WHAT YOU SHOULD DO =
Return every line of the data below that includes the string "menu".

Dataset records:
########################################
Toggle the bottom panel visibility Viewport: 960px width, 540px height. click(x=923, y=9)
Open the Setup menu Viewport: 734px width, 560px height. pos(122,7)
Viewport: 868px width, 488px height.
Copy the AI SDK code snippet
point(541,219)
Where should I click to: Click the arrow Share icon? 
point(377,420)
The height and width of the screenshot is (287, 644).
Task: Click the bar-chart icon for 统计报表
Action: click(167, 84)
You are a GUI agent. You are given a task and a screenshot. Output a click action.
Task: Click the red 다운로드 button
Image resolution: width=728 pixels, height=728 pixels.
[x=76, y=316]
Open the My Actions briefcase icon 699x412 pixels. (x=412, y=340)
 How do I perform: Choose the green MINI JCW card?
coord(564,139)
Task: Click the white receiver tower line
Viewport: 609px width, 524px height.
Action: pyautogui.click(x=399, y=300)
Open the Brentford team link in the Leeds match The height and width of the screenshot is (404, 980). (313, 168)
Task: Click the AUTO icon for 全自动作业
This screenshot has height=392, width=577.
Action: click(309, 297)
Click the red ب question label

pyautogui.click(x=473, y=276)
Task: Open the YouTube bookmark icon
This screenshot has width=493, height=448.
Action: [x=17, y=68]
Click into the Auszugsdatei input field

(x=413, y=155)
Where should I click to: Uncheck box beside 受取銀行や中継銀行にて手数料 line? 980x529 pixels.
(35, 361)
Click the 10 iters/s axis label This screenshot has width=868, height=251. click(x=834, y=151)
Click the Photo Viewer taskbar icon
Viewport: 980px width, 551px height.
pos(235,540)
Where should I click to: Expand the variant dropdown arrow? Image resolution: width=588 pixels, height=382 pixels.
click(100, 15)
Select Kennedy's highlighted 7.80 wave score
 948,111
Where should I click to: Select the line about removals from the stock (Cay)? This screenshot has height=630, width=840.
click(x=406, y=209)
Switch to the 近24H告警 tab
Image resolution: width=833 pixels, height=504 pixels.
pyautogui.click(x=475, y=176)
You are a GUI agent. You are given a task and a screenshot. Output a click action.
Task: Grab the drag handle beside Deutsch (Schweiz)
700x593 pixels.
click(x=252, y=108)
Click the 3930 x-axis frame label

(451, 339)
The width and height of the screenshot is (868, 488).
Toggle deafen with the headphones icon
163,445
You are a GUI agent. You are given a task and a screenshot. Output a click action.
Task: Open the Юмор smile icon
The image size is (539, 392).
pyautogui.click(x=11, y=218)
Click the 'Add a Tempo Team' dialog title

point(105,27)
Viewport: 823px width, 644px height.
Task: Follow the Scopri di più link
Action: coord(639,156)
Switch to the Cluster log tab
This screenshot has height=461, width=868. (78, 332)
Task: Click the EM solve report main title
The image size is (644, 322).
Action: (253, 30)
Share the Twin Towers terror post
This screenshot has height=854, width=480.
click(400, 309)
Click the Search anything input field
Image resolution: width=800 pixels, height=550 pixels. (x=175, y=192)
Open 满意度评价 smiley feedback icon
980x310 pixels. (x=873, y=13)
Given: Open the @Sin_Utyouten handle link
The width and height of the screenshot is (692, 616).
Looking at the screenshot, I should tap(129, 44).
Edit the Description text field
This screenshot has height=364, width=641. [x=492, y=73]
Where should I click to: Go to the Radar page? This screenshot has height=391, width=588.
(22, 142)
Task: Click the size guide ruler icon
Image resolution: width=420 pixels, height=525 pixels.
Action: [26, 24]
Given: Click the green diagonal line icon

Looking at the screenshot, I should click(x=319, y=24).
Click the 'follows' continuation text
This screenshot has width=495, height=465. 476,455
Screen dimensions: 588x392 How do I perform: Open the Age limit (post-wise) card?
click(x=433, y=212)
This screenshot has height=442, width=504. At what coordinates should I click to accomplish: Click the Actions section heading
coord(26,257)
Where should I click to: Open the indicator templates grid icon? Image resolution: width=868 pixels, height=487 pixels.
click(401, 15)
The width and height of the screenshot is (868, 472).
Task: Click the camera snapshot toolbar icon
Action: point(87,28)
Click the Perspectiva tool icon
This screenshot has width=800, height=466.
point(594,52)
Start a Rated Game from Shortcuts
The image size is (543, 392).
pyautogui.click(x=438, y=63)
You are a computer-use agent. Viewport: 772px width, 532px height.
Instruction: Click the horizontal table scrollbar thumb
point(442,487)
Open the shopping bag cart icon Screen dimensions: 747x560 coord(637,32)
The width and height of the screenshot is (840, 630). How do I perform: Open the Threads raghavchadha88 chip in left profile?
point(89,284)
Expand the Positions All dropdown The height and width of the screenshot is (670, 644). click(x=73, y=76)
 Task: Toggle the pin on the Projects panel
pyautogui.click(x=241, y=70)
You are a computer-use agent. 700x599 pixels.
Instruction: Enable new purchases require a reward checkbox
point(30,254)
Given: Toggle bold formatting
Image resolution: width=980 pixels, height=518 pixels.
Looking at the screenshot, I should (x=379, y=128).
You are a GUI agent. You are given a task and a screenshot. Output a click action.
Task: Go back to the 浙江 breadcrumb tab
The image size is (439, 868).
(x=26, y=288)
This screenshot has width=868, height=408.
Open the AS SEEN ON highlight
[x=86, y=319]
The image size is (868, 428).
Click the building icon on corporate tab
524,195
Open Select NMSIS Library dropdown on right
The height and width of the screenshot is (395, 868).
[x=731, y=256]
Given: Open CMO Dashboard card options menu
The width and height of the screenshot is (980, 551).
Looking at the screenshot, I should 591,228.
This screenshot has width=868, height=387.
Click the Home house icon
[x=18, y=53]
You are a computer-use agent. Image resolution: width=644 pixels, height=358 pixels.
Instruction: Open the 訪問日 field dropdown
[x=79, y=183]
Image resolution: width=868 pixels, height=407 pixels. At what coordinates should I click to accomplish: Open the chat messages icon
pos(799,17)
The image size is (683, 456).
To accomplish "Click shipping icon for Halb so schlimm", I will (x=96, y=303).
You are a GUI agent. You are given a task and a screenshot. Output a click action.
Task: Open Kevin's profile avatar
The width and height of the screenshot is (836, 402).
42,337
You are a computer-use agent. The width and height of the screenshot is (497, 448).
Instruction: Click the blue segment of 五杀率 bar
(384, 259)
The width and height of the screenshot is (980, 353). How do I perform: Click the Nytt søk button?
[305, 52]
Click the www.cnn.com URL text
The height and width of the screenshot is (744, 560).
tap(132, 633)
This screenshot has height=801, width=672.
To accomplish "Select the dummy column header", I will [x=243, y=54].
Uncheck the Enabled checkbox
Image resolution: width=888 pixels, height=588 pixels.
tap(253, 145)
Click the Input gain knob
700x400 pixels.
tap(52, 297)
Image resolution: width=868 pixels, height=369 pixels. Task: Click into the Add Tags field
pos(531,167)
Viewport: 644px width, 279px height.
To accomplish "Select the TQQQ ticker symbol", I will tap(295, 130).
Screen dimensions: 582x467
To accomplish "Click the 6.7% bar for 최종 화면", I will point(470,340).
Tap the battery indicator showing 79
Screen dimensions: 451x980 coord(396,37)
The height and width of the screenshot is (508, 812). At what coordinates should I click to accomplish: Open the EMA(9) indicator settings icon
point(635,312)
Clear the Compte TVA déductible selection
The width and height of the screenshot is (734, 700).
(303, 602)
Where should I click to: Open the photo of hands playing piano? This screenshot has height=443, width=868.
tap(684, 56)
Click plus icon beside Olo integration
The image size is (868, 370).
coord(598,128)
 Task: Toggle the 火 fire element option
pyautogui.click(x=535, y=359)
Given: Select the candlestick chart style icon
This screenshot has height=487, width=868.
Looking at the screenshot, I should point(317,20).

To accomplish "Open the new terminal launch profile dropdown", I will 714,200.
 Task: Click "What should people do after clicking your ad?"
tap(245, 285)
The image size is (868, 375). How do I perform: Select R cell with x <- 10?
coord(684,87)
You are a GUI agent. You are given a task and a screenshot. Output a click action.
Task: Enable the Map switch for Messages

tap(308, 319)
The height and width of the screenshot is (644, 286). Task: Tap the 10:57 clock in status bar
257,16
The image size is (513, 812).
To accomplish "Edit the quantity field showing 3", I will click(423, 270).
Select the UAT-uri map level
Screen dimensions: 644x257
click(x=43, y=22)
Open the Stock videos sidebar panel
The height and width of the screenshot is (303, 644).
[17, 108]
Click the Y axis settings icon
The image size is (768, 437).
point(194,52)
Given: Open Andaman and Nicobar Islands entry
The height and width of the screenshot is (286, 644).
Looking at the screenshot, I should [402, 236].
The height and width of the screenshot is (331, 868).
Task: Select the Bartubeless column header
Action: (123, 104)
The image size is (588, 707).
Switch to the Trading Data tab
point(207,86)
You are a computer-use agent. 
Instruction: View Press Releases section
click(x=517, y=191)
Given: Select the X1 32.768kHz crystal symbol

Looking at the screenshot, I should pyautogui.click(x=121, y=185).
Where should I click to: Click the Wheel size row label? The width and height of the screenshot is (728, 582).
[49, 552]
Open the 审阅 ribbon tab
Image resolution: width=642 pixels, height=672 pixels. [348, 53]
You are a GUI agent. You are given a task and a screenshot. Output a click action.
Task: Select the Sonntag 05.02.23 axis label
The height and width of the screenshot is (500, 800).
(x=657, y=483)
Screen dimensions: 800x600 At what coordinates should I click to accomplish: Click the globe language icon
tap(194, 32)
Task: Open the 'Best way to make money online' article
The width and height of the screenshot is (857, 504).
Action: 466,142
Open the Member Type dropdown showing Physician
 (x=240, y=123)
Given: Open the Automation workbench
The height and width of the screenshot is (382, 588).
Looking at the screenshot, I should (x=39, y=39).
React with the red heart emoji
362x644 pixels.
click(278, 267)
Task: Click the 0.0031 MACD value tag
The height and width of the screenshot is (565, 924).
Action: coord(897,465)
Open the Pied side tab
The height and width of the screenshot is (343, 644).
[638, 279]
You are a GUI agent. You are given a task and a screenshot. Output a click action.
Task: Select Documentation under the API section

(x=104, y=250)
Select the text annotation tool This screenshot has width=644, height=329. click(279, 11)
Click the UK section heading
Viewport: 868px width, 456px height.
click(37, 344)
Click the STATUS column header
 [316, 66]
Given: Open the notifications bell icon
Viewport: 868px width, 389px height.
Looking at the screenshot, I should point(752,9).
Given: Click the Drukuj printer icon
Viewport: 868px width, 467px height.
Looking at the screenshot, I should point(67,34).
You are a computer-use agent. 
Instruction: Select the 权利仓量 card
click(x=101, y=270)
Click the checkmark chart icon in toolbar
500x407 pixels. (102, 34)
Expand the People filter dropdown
########################################
PROBLEM SOLUTION =
Open the Setup menu Viewport: 734px width, 560px height. pos(122,7)
Given: Open CMO Dashboard card options menu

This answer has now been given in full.